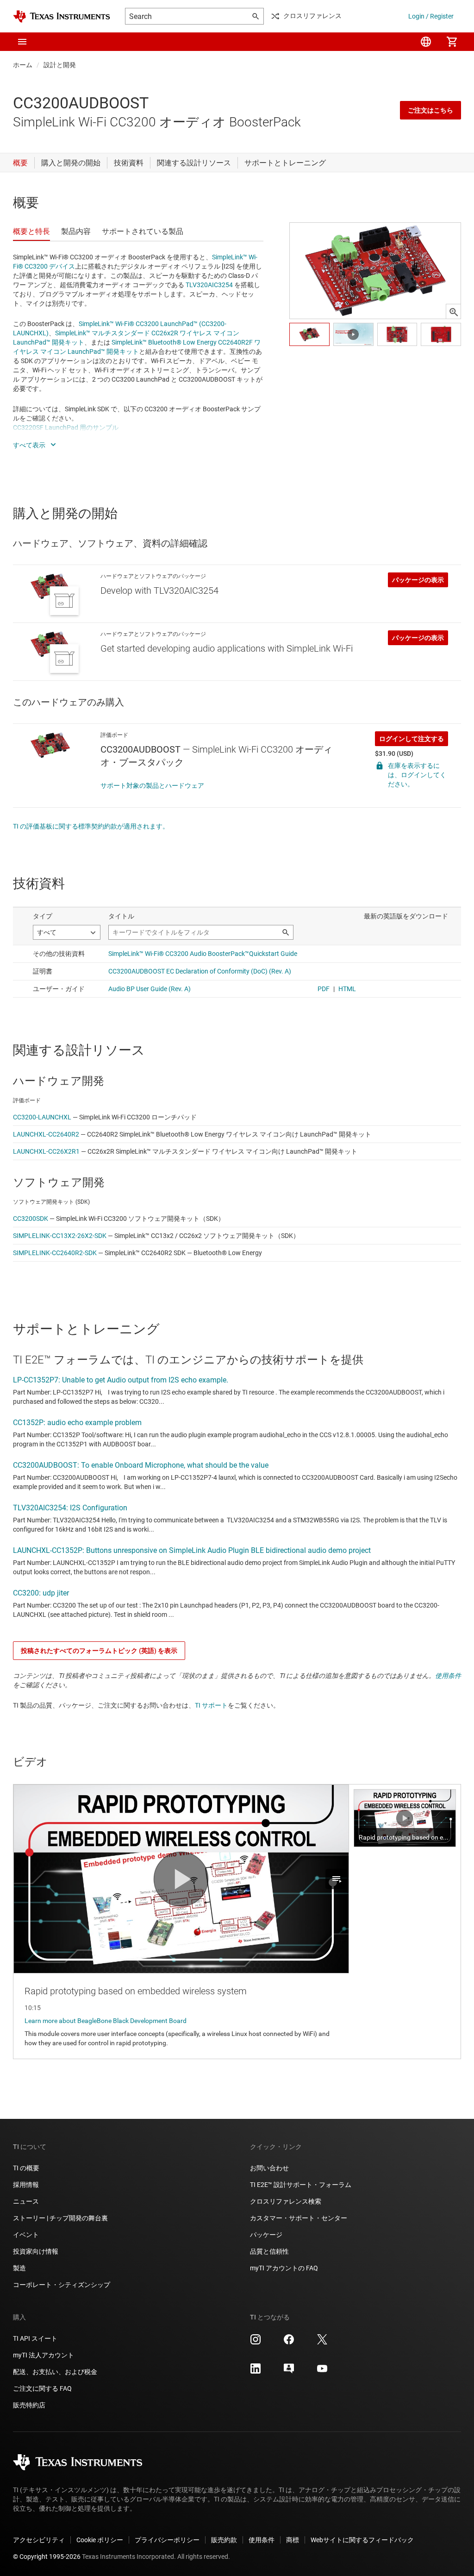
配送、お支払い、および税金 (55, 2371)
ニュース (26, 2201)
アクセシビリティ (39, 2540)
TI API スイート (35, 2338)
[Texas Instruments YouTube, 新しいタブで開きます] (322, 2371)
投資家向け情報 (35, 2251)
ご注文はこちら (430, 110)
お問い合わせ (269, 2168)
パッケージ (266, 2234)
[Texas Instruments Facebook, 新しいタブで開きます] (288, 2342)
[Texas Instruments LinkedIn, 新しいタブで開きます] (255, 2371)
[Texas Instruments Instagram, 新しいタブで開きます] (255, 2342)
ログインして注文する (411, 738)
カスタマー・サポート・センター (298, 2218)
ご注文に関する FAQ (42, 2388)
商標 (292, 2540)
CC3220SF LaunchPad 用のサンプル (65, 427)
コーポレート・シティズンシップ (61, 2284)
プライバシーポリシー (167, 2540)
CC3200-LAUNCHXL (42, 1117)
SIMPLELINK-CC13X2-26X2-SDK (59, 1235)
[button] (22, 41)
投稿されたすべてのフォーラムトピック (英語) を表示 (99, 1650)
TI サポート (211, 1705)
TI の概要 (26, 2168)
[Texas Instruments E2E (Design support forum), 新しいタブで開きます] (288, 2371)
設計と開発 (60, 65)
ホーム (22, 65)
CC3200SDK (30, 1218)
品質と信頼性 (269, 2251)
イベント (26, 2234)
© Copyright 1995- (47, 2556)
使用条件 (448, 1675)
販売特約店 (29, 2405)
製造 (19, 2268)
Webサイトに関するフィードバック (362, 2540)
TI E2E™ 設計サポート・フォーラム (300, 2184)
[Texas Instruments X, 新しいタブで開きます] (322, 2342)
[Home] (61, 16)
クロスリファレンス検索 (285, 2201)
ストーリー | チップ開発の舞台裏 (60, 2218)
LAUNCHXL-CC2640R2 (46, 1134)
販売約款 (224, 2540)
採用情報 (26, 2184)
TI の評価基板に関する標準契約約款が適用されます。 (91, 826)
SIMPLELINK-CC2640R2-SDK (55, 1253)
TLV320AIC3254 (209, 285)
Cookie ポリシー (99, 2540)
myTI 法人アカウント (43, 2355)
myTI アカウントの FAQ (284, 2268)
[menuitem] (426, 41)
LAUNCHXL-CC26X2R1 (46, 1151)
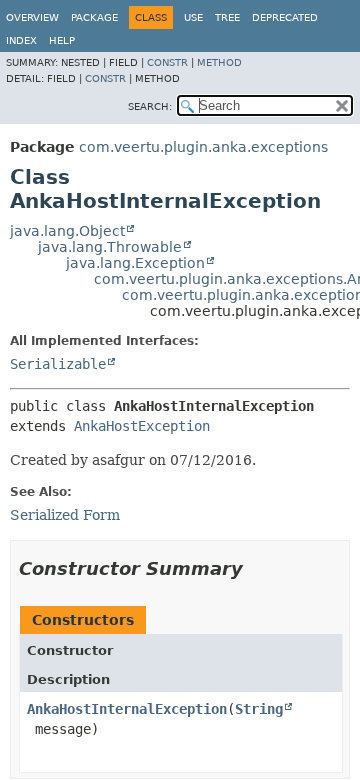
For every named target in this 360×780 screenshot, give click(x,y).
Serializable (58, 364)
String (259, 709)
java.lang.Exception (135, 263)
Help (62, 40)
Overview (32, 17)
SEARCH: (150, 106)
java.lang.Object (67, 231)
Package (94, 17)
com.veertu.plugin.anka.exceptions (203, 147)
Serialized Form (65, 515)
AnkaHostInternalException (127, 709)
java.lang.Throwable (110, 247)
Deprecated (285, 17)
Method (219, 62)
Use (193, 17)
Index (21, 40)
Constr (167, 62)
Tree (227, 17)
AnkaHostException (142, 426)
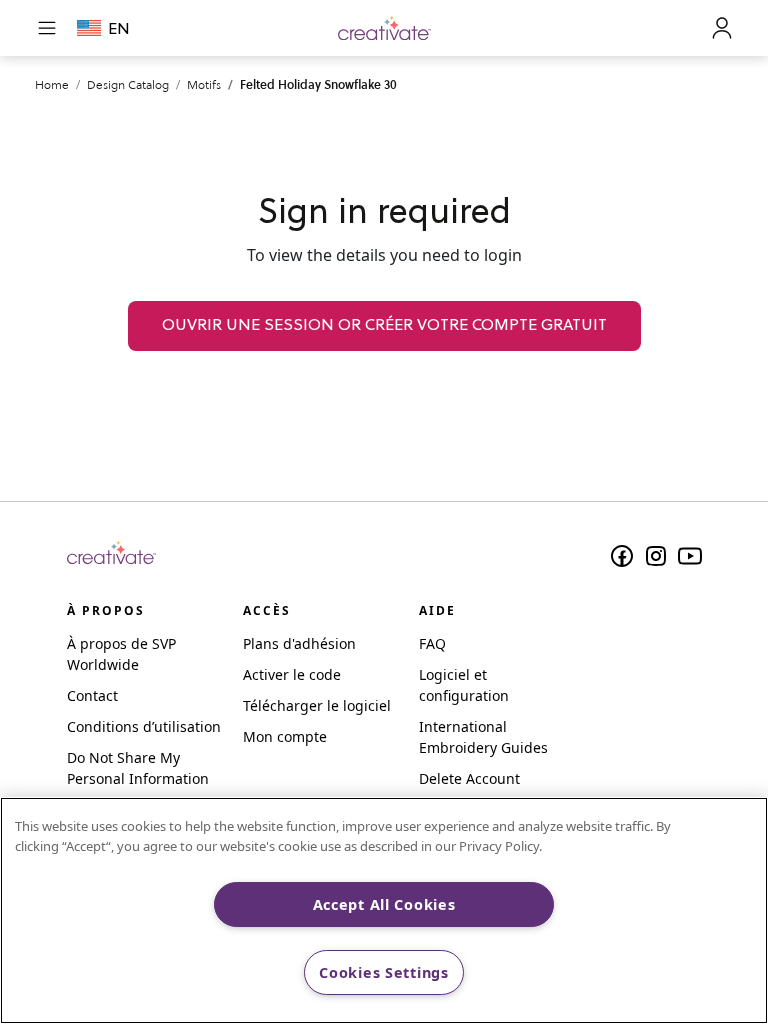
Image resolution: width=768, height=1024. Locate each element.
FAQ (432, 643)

* * *

● **TASK TO COMPLETE**
In your reply, every line of the material should appear exactly as written, and no picture should.

● **RESULT BELOW**
配送、お支払い、および税金 (55, 2371)
ニュース (26, 2201)
アクセシビリティ (39, 2540)
TI API スイート (35, 2338)
[Texas Instruments YouTube, 新しいタブで開きます] (322, 2371)
投資家向け情報 (35, 2251)
ご注文はこちら (430, 110)
お問い合わせ (269, 2168)
パッケージ (266, 2234)
[Texas Instruments Facebook, 新しいタブで開きます] (288, 2342)
[Texas Instruments LinkedIn, 新しいタブで開きます] (255, 2371)
[Texas Instruments Instagram, 新しいタブで開きます] (255, 2342)
ログインして注文する (411, 738)
カスタマー・サポート・センター (298, 2218)
ご注文に関する FAQ (42, 2388)
商標 (292, 2540)
CC3220SF LaunchPad 用のサンプル (65, 427)
コーポレート・シティズンシップ (61, 2284)
プライバシーポリシー (167, 2540)
CC3200-LAUNCHXL (42, 1117)
SIMPLELINK-CC13X2-26X2-SDK (59, 1235)
[button] (22, 41)
投稿されたすべてのフォーラムトピック (英語) を表示 (99, 1650)
TI サポート (211, 1705)
TI の概要 (26, 2168)
[Texas Instruments E2E (Design support forum), 新しいタブで開きます] (288, 2371)
設計と開発 (60, 65)
ホーム (22, 65)
CC3200SDK (30, 1218)
品質と信頼性 (269, 2251)
イベント (26, 2234)
© Copyright 1995- (47, 2556)
使用条件 (448, 1675)
販売特約店 (29, 2405)
製造 (19, 2268)
Webサイトに関するフィードバック (362, 2540)
TI E2E™ 設計サポート・フォーラム (300, 2184)
[Texas Instruments X, 新しいタブで開きます] (322, 2342)
[Home] (61, 16)
クロスリファレンス検索 (285, 2201)
ストーリー | チップ開発の舞台裏 (60, 2218)
LAUNCHXL-CC2640R2 (46, 1134)
販売約款 (224, 2540)
採用情報 (26, 2184)
TI の評価基板に関する標準契約約款が適用されます。 (91, 826)
SIMPLELINK-CC2640R2-SDK (55, 1253)
TLV320AIC3254 (209, 285)
Cookie ポリシー (99, 2540)
myTI 法人アカウント (43, 2355)
myTI アカウントの FAQ (284, 2268)
[menuitem] (426, 41)
LAUNCHXL-CC26X2R1 (46, 1151)
For every named target in this 360×780 screenshot, give click(x,y).
Serializable (58, 364)
String (259, 709)
java.lang.Exception (135, 263)
Help (62, 40)
Overview (32, 17)
SEARCH: (150, 106)
java.lang.Object (67, 231)
Package (94, 17)
com.veertu.plugin.anka.exceptions (203, 147)
Serialized Form (65, 515)
AnkaHostInternalException (127, 709)
java.lang.Throwable (110, 247)
Deprecated (285, 17)
Method (219, 62)
Use (193, 17)
Index (21, 40)
Constr (167, 62)
Tree (227, 17)
AnkaHostException (142, 426)
Image resolution: width=768, height=1024. Locate each element.
FAQ (432, 643)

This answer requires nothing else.